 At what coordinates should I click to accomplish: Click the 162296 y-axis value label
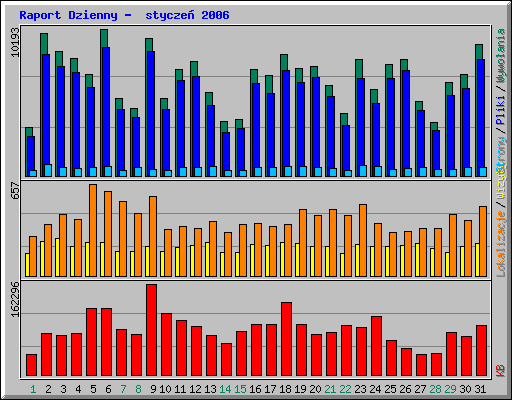pos(15,299)
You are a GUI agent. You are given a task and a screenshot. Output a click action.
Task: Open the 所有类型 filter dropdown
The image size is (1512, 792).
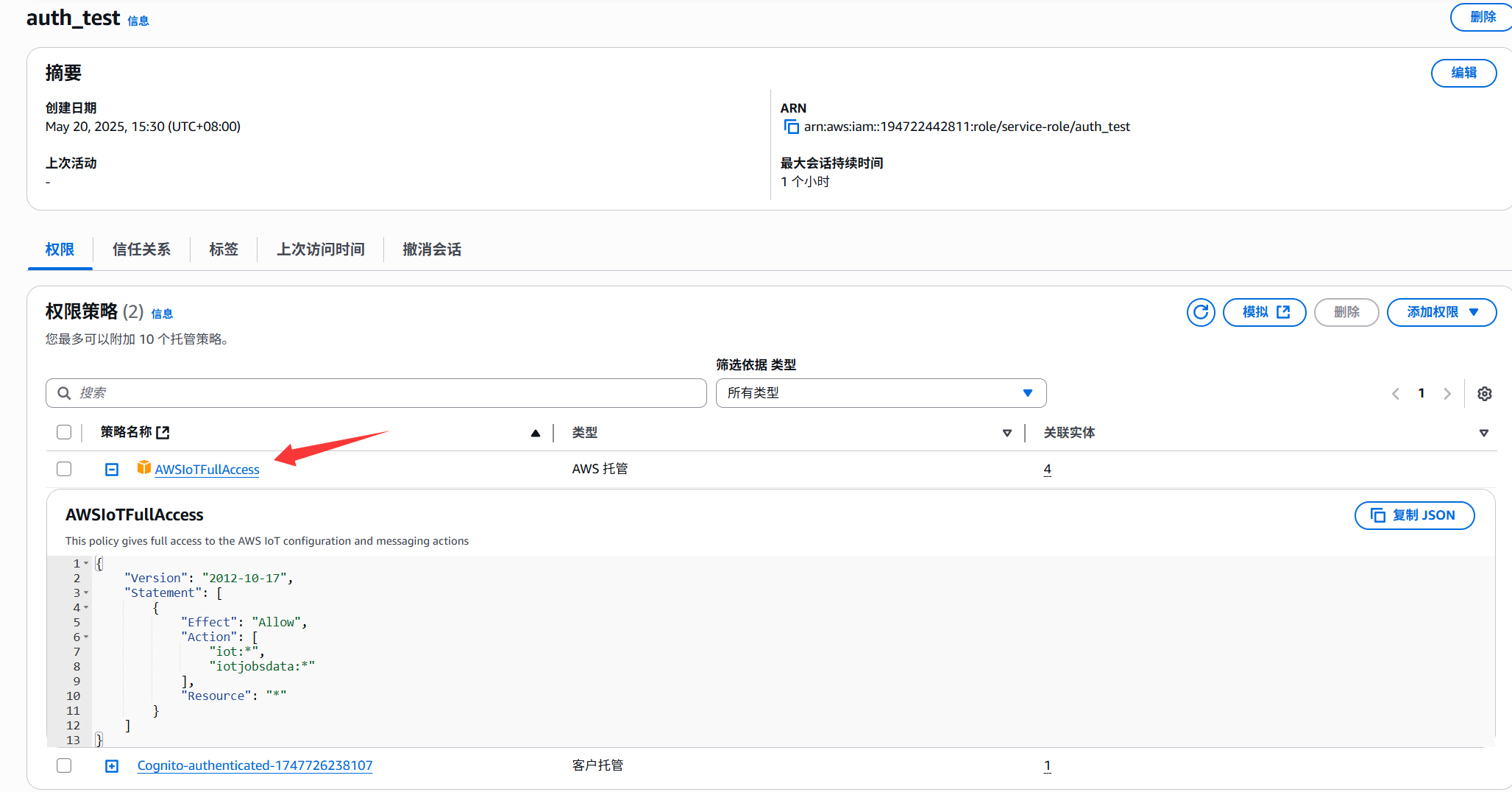(x=881, y=393)
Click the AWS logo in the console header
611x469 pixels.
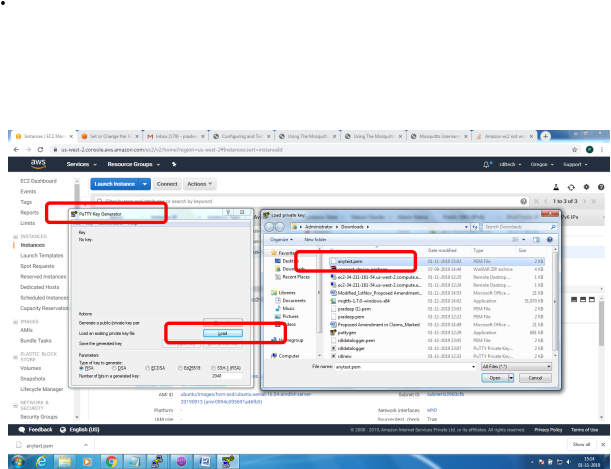pyautogui.click(x=37, y=163)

● Instructions to follow
Without the pictures, retype the whole of the material above exactly.

● Task solution
 At what coordinates should I click to accomplish: Click the 162296 y-axis value label
pos(15,299)
You are a GUI agent. You are given a task and a screenshot. Output a click action.
Task: Open the 所有类型 filter dropdown
The image size is (1512, 792).
(x=881, y=393)
Click the AWS logo in the console header
611x469 pixels.
pyautogui.click(x=37, y=163)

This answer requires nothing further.